Here's what I'd like to happen:
When I enter an Order No. into the first cell of the first column of the Orders worksheet, I want the second column of the Orders worksheet to list ALL of the unique numbers from the Job No. column of the Jobs worksheet that appear in the same rows wherever the Order No appears.

I hope I'm being clear and that you can point me towards the correct functions.

Let me know if you need more information.

Thanks.

Alecson
 
Good afternoon,

The way I usually go about scenarios like these is to make a helper column and then index-match. So, on the Jobs worksheet, make a flag column like :: = --Order #-- & countif(--order #--, $a$1:a1) and drag it down. What you'll end up with is each order number and the numbered occurrence of it (ABC1, DEF1, ABC2, HIK1, etc...).

Then on the order sheet you can call them with index-match. I'll assume the Order number is in a2, with a1 and b1 being headers.

In b2 : iferror(index(--Job # col--, match($a$2 & [row() -1 ***1 being the number of header rows***],---flag column---, 0 ***exact match***)),"")

In this scenario, b2 will return the first marked Job #, b3 will return the second, and so on. The iferror will return blanks whenever the formula runs out of answers (throws an error).

Hope this helps,
 
Good evening and thank you very much for your advice.

I've achieved a small part of it, creating the nifty countif function but I'm at a loss as how to "make a flag column". I may well be misunderstanding your instructions but I don't know how to get both the Order # and the countif function in the same cell

Kind regards
 
Whoah! I've made the flag column and it does exactly what you describe, bigoree09. So I've learned something new, already. Many thanks.

But I can't get the function you suggest for b2 to work. It keeps telling me the name is not valid and highlights [row()

I feel I'm on the cusp but need a little extra help to cross the summit.
 
Sorry use a parenthesis instead of a bracket. I used the bracket for readability.
 
Thank you for the clarification, although I'm not quite there, for some reason.

Here's what I've got in b2 of my Orders worksheet:

=iferror(INDEX(Jobs!B:B, MATCH($A$2 & (ROW() -1), Jobs!C:C, 0)),"")

I'm not familiar with INDEX or MATCH and am unable to figure out why it's returning #NAME?

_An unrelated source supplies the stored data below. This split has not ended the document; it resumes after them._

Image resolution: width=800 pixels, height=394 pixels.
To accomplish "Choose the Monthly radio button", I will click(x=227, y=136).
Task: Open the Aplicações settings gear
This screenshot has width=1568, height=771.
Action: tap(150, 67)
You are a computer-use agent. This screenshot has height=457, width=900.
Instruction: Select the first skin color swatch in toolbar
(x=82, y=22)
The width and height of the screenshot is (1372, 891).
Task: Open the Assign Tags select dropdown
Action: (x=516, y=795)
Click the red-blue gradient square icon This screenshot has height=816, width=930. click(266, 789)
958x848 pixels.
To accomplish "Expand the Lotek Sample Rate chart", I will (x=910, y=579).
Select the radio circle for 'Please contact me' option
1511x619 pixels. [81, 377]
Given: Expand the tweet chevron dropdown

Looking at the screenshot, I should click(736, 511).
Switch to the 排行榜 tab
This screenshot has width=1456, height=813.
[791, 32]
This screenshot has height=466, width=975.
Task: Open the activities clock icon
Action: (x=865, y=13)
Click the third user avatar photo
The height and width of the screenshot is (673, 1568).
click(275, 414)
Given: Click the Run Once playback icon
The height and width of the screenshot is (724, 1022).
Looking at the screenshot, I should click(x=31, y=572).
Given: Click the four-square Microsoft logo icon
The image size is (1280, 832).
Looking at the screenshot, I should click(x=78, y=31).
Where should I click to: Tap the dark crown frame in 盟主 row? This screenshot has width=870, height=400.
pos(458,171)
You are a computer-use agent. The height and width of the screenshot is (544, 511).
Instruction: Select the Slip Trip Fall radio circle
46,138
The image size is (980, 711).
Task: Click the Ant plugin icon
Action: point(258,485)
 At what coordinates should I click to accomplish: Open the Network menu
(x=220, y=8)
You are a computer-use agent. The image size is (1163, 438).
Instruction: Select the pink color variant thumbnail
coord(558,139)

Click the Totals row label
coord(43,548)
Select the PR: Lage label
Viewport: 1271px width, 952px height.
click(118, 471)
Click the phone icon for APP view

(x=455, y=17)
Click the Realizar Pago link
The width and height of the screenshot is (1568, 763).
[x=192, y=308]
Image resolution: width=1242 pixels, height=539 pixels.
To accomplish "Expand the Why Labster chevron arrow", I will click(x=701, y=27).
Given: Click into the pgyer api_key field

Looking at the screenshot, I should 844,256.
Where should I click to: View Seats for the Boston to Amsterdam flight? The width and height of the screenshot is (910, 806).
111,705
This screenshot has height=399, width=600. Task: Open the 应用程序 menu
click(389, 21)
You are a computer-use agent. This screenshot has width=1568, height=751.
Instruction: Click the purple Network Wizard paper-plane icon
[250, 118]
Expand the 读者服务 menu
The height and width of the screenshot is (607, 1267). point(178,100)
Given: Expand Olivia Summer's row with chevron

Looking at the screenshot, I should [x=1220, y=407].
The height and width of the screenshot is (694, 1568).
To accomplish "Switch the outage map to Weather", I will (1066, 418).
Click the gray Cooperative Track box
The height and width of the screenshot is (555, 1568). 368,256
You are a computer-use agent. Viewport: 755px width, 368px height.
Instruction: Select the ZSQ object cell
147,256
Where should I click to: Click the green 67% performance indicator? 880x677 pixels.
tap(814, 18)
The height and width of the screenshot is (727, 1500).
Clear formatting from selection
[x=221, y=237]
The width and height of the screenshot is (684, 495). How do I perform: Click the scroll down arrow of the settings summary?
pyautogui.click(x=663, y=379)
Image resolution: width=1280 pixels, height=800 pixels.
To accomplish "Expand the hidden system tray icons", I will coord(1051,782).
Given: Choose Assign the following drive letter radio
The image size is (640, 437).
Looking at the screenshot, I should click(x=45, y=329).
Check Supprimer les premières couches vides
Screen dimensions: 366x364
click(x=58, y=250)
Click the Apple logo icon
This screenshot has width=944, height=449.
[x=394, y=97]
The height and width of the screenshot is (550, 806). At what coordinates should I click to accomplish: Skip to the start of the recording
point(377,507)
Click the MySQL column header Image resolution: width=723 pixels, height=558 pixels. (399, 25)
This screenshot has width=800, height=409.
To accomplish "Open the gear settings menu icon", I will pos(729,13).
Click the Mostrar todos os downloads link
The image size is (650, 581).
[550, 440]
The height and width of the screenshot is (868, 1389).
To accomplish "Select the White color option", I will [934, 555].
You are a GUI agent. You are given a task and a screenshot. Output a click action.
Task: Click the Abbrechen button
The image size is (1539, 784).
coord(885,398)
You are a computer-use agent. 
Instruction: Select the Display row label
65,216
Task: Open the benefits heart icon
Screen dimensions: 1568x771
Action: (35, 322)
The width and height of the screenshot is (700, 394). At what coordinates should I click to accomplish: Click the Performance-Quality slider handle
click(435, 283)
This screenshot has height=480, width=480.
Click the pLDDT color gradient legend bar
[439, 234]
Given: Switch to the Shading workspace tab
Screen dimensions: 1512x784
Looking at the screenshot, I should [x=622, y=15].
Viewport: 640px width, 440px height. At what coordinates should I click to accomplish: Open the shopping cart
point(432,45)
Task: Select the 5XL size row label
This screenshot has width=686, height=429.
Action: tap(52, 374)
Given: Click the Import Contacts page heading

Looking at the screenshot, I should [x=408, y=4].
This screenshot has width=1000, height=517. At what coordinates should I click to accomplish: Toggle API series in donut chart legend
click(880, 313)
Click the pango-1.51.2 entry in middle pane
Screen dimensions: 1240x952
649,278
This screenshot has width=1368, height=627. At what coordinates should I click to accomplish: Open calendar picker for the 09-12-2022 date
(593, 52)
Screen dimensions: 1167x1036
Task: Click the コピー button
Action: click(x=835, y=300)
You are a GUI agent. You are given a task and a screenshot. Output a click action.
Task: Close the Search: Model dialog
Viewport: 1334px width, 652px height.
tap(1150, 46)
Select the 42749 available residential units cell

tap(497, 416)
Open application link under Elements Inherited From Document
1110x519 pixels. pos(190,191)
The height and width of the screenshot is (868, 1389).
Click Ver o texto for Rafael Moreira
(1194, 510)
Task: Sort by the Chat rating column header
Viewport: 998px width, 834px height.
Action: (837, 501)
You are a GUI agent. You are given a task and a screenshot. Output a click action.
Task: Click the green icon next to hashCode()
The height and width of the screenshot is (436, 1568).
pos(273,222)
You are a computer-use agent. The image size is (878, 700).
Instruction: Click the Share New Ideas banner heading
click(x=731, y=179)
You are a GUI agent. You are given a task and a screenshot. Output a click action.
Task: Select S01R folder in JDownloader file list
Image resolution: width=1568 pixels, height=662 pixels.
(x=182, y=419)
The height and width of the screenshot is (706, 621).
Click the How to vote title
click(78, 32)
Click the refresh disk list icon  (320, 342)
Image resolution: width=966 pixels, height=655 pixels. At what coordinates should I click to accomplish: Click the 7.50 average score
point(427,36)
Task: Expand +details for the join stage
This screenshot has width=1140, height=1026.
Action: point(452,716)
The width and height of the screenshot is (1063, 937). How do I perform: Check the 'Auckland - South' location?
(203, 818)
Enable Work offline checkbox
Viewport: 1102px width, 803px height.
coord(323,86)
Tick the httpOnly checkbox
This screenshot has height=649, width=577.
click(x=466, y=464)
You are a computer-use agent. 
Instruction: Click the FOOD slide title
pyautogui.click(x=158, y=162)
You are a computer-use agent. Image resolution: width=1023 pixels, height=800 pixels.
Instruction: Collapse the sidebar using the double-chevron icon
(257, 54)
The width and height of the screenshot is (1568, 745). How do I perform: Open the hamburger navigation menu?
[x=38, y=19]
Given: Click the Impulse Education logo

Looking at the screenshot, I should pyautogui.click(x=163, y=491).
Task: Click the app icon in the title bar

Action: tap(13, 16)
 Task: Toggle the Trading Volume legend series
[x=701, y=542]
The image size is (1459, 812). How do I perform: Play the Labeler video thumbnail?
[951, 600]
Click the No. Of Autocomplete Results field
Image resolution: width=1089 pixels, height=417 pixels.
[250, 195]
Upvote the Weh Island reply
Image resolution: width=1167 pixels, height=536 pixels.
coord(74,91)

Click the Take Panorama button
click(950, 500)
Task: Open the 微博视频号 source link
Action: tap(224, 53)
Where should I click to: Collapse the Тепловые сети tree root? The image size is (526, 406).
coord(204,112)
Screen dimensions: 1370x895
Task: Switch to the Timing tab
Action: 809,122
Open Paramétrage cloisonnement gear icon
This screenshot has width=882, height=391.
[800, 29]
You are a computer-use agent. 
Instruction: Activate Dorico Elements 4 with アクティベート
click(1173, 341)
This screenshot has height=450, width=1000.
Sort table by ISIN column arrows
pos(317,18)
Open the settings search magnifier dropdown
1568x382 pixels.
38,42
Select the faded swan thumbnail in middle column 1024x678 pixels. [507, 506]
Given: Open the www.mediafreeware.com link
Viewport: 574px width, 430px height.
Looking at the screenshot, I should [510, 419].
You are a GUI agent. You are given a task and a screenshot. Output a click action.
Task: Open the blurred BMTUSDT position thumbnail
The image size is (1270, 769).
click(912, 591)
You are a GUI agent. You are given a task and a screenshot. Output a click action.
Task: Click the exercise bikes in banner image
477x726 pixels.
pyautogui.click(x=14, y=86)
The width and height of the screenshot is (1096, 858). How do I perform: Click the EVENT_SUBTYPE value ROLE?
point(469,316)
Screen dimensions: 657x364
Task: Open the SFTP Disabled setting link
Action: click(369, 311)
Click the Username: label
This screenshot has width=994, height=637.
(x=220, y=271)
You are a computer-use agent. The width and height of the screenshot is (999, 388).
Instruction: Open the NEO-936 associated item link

You help is much appreciated - and I'm learning at the same tim, which is really rewarding.
 
I'm not familiar with INDEX or MATCH and am unable to figure out why it's returning #NAME?
If you're using a version of Excel prior to Excel2007, IFERROR didn't exist and will return that #NAME? error. Leave the IFERROR out altogether to begin with, then when you've got the formula right, introduce the (longer) equivalent fo Excel 2003 and earlier. Something along the lines of
=if(iserror(WorkingFormula),"",WorkingFormula)

Personally, I would consider a pivot table.
 
That's very perceptive, p45cal. I have a neolithic version of Excel. Thanks for the information. I'll try to get the formula working or try to lear how to use pivot tables.